## REQUIREMENT
Among the entries, which lines carry the string "plus"? Copy each of them.

(Excerpts from a dataset)
......
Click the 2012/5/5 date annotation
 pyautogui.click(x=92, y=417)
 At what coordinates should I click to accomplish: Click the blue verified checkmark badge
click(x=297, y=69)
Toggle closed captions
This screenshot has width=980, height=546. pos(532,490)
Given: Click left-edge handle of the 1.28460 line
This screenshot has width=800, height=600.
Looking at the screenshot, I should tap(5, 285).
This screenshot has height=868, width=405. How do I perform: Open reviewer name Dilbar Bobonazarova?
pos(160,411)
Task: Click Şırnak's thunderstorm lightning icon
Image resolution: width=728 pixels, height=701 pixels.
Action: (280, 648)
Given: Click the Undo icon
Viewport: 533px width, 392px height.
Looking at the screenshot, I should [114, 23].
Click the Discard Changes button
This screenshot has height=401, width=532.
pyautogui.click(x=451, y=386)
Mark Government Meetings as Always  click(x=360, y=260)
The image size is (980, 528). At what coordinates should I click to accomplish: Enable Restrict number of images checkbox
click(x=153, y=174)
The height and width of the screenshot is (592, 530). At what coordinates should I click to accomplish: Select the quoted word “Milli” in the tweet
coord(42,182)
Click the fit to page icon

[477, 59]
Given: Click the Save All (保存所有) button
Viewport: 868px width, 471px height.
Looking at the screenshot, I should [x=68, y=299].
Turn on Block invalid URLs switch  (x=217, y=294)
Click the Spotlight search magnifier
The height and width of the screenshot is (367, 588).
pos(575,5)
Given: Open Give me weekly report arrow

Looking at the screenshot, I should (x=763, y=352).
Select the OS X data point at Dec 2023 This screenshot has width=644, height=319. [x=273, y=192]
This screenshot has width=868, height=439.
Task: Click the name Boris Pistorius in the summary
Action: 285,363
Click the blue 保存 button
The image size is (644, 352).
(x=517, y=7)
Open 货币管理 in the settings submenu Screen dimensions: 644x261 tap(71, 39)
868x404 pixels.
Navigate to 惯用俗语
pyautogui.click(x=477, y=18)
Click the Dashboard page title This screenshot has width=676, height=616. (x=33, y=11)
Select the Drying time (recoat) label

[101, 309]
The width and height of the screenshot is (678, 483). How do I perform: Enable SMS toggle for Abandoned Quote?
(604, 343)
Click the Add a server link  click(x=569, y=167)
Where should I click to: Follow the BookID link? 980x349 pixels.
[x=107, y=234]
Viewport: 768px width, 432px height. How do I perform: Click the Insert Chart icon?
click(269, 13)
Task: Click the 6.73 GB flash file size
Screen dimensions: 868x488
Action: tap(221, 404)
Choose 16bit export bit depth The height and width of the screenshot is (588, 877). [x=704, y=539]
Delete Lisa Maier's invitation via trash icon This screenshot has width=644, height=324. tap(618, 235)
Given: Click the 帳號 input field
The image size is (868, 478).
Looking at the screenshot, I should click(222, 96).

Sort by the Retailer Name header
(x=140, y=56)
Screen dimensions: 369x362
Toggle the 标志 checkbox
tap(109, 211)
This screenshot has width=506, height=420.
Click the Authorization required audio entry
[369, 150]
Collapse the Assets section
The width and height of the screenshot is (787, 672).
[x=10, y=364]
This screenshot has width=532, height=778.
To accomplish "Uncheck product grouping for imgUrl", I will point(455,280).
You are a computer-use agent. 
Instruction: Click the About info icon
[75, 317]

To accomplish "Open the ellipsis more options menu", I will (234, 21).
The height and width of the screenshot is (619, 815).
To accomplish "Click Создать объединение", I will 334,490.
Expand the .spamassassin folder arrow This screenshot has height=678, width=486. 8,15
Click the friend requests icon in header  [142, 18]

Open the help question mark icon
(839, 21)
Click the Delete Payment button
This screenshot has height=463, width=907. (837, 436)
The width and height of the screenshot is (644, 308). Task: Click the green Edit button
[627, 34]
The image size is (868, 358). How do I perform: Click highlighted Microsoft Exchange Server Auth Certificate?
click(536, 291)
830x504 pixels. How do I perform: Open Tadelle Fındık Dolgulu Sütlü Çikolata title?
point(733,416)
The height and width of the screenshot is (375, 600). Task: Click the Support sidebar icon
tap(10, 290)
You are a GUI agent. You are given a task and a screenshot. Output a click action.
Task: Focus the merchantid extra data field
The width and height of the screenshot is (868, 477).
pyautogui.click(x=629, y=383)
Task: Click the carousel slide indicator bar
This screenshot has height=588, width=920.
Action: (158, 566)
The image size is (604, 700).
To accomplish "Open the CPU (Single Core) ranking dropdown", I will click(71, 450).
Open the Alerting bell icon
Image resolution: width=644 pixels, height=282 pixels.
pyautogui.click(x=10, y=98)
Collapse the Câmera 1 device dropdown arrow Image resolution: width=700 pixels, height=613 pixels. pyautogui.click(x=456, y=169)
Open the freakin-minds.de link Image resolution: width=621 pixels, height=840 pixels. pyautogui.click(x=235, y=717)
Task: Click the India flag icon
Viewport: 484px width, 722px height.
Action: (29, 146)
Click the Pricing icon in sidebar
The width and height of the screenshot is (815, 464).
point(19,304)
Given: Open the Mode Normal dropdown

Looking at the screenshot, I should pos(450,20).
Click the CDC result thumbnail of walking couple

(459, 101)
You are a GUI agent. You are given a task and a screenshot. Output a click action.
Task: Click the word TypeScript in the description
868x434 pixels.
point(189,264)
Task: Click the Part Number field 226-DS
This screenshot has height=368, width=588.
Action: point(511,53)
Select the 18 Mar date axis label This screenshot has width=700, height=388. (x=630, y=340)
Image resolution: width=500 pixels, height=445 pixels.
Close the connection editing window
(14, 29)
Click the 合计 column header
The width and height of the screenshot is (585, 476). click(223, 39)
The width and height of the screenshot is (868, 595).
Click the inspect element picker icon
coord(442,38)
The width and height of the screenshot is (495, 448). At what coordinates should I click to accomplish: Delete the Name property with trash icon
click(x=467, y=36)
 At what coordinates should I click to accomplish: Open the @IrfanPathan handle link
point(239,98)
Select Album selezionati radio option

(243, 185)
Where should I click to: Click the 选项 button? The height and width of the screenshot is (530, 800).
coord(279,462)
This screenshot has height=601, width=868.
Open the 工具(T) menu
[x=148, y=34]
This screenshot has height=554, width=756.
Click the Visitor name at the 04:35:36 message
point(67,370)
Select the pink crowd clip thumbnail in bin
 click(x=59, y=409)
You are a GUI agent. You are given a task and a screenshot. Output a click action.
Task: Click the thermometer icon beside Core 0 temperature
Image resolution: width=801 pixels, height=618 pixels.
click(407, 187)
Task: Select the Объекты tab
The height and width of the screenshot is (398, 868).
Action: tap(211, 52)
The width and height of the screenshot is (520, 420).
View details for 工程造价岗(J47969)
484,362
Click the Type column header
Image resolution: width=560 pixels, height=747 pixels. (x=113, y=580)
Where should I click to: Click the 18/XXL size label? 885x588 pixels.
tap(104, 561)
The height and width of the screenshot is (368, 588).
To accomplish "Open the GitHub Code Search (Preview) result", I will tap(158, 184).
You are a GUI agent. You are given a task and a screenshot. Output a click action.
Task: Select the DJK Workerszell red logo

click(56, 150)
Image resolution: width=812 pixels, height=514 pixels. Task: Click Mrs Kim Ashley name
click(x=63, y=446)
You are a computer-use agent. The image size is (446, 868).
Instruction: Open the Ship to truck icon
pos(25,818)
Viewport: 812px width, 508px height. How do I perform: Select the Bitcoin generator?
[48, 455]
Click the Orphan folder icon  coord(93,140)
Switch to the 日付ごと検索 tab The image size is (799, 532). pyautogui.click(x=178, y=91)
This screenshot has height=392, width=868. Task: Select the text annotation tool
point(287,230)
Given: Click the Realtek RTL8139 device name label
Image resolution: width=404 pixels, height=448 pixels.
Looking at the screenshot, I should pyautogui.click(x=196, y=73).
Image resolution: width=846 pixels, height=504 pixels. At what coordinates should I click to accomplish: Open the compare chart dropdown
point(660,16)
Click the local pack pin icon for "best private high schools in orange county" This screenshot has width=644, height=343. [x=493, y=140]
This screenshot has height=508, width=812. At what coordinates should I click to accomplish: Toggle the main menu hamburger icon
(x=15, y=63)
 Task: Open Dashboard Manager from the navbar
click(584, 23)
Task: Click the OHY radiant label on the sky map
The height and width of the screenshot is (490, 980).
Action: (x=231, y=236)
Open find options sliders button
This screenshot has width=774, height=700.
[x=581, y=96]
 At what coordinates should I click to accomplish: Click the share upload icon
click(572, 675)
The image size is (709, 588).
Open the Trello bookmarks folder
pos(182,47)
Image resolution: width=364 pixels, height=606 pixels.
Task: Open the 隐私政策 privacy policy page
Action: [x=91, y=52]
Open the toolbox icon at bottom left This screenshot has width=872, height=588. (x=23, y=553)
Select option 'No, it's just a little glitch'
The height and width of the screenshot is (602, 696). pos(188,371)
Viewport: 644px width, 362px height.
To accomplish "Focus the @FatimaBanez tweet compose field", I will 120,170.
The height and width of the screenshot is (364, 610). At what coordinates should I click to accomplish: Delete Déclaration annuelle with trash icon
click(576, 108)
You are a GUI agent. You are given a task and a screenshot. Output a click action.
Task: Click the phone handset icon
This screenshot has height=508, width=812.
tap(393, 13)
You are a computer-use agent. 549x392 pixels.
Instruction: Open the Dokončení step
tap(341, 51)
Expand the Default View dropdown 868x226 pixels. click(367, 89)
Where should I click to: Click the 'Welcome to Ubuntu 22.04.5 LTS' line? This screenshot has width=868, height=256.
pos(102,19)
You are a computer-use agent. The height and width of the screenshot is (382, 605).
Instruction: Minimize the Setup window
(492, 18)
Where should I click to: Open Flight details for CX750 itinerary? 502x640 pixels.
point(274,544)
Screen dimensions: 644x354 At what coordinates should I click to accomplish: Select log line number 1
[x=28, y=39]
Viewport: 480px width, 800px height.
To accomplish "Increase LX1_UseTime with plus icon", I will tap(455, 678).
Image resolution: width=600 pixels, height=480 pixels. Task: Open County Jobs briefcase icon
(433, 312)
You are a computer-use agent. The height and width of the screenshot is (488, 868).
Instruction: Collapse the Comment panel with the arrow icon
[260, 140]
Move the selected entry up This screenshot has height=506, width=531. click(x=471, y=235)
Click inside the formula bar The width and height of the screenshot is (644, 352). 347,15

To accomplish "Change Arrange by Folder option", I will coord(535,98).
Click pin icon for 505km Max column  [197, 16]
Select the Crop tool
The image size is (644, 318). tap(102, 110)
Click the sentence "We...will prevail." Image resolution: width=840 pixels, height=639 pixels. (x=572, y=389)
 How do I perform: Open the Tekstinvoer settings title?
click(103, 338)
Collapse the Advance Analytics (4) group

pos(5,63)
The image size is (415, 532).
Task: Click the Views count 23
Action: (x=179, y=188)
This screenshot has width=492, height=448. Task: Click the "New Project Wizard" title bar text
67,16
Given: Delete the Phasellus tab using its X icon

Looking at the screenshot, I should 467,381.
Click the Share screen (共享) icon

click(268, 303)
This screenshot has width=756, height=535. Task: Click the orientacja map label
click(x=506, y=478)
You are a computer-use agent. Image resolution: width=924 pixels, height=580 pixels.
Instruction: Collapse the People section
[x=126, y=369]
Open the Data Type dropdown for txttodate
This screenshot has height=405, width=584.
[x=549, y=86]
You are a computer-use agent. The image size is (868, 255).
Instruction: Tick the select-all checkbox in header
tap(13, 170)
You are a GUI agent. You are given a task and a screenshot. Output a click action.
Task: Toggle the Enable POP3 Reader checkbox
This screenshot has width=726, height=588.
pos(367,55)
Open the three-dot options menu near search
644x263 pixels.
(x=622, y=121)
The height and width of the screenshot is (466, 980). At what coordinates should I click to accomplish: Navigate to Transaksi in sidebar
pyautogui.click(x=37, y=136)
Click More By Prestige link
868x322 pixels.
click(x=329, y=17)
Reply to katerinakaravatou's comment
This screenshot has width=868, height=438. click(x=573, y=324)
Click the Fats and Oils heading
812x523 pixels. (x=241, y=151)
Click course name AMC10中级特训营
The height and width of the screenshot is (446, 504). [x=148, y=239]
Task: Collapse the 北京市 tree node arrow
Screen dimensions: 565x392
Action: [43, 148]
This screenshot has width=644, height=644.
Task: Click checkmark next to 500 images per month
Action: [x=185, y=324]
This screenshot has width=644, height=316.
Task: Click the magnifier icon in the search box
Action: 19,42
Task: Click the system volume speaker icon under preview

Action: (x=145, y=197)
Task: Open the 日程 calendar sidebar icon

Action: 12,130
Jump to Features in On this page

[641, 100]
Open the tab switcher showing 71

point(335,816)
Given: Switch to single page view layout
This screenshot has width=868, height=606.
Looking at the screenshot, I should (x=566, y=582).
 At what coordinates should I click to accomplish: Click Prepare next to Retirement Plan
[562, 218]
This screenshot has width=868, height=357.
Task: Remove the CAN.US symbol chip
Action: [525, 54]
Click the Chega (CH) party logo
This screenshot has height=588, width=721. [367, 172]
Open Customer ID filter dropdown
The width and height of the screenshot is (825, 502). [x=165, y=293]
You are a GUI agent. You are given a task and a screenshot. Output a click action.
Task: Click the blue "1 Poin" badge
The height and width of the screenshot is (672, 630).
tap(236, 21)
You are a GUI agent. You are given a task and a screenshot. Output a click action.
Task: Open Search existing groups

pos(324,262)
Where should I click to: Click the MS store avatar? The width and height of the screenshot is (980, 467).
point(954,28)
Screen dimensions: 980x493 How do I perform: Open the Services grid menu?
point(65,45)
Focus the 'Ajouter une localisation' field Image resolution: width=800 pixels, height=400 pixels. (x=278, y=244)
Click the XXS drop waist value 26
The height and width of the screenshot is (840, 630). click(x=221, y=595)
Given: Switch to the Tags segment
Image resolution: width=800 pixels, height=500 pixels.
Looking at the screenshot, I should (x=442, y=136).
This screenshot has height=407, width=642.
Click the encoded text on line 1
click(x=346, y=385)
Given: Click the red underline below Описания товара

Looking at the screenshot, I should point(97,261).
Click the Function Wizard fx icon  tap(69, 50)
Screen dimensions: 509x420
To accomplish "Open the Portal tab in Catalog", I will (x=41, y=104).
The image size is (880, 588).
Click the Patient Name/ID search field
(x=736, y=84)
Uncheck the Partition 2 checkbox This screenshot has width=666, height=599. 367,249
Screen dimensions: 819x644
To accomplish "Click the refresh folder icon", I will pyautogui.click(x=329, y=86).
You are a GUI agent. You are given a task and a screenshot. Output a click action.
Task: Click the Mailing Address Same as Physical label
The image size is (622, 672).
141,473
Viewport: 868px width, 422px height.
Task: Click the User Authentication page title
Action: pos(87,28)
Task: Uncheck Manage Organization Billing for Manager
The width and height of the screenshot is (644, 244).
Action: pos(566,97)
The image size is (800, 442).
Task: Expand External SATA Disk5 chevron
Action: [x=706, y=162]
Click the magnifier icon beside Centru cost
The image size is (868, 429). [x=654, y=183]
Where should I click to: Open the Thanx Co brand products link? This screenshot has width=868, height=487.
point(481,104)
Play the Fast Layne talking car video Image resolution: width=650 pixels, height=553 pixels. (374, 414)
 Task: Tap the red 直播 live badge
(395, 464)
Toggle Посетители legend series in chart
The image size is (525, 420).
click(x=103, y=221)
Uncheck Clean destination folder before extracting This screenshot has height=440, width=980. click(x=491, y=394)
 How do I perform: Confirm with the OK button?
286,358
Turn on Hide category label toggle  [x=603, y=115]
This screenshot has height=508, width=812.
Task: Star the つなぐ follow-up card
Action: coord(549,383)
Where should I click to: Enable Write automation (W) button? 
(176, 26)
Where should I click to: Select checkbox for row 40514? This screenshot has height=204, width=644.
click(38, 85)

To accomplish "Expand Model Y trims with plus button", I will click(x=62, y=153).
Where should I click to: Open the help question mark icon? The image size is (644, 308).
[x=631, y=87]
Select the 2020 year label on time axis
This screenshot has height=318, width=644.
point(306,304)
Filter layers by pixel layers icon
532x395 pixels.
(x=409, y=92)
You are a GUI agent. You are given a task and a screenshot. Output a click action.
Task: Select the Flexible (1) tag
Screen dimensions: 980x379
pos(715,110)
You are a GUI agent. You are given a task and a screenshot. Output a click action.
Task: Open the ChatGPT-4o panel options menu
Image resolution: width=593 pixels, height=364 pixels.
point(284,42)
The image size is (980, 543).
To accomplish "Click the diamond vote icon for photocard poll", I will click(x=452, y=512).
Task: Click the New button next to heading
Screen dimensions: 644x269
......
## RESPONSE
To accomplish "Increase LX1_UseTime with plus icon", I will tap(455, 678).
To accomplish "Expand Model Y trims with plus button", I will click(x=62, y=153).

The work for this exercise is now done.